虽然马国亮如此说,但是其余三人还是不住将视线看向了沈骁,毕竟关于这起案子的“集思广益”三人已经在这几天进行过许多次了,他们更期待沈骁这个“新人”能发现新的疑点。
沈骁却仿佛完全没有注意到几人的目光,依旧专心的在自己的本子,以及偶尔还用铅笔在那些印满案件信息的资料上画画写写。
终于,约莫二十分钟过去后,沈骁抬起头来,也终于开了口:“关于报案人以及受害者的问询内容,只有这些吗?”
“不够全面吗?”白非对于沈骁的成见,已经随着沈骁这几次不经意之中所展现“天赋”而消除了不少,此时对沈骁的反问,语气自然也温和了不少。

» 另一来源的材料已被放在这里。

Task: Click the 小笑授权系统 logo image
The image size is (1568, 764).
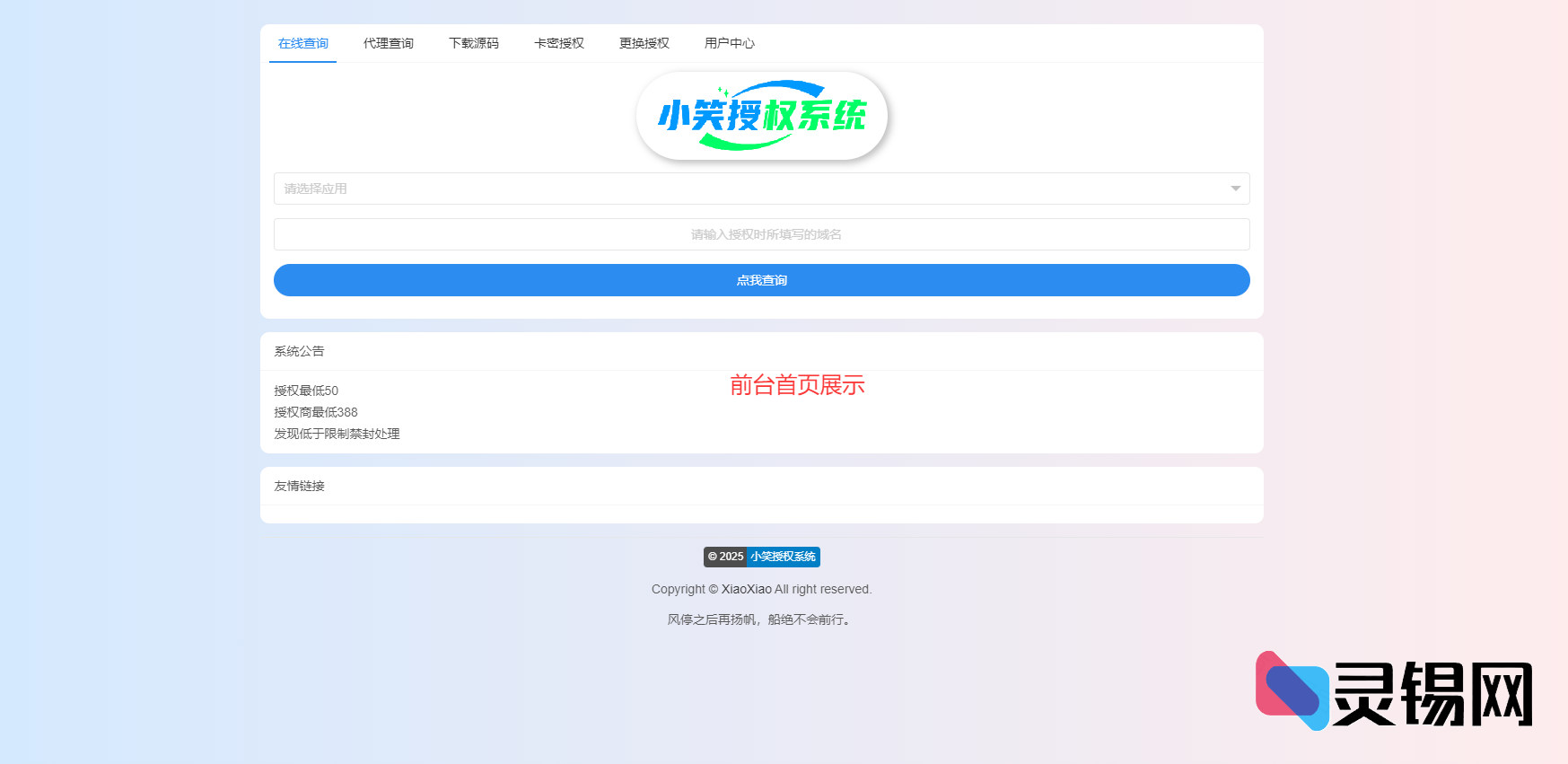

“是缺少一些信息,比如说报案人的,他们为什么会选择在1月7日举办校友会?1月7日并不是什么特殊的日子,而且也不是假期,如果都是大学生的话,这个日期还即将要期末考试,这一下会耽误好几天的课,实在不科学,这个日子是谁定的?再比如这两个被害者的孩子……”
沈骁说到这里,却是被白非打断了:“无论是报案人还是被害人的孩子,都已经完全排除了作案的嫌疑。”
沈骁笑着摇了摇头:“你没理解我的意思,不是因为他们没有嫌疑,就不详细的审讯,或许从他们身上,可以找到一些凶手不得已留下的异常。比如受害者的孩子,两位受害者都是行为能力健全的正常成年人,凶手想要把她们骗到一个地方杀掉,必须和他们接触,而作为高中学生的家长,行为一定有其规律,而接触到陌生人,规律就会改变,这样的改变,说不定就会被细心的孩子发现。”
沈骁此番话说出,包括马国亮在内,皆是面露羞愧,倒不是沈骁指出了多么高深的道理,反倒是因为沈骁说出了很简单的,按理说不会被他们这些职业警察所忽略,是低级错误。
“这事我得自我批评一下,第一起案件的报案人和第二起案件被害者的家属,当时情绪都比较失控,所以我主张了摆脱嫌疑就放人。”马国亮叹了口气:“尤其是那些孩子,即将面对人生大考,至亲之人的过世对他们的打击很大,我当时实在有些看不过去。”
“现在还有挽回的余地吗?”沈骁问。
“难。第一起案件的报案人对于我们怨气很大,他们觉得我们恨不地道——明明他们报了案,不但没得到我们的奖励,还被我们转送给了交警大队,罚了款,扣了分,还吊销了驾照……”白非苦笑着叹了口气:“而且,无论是他们,还是第二起案件受害者的孩子,都已经回老家了,异地查案,走流程时间会来不及。”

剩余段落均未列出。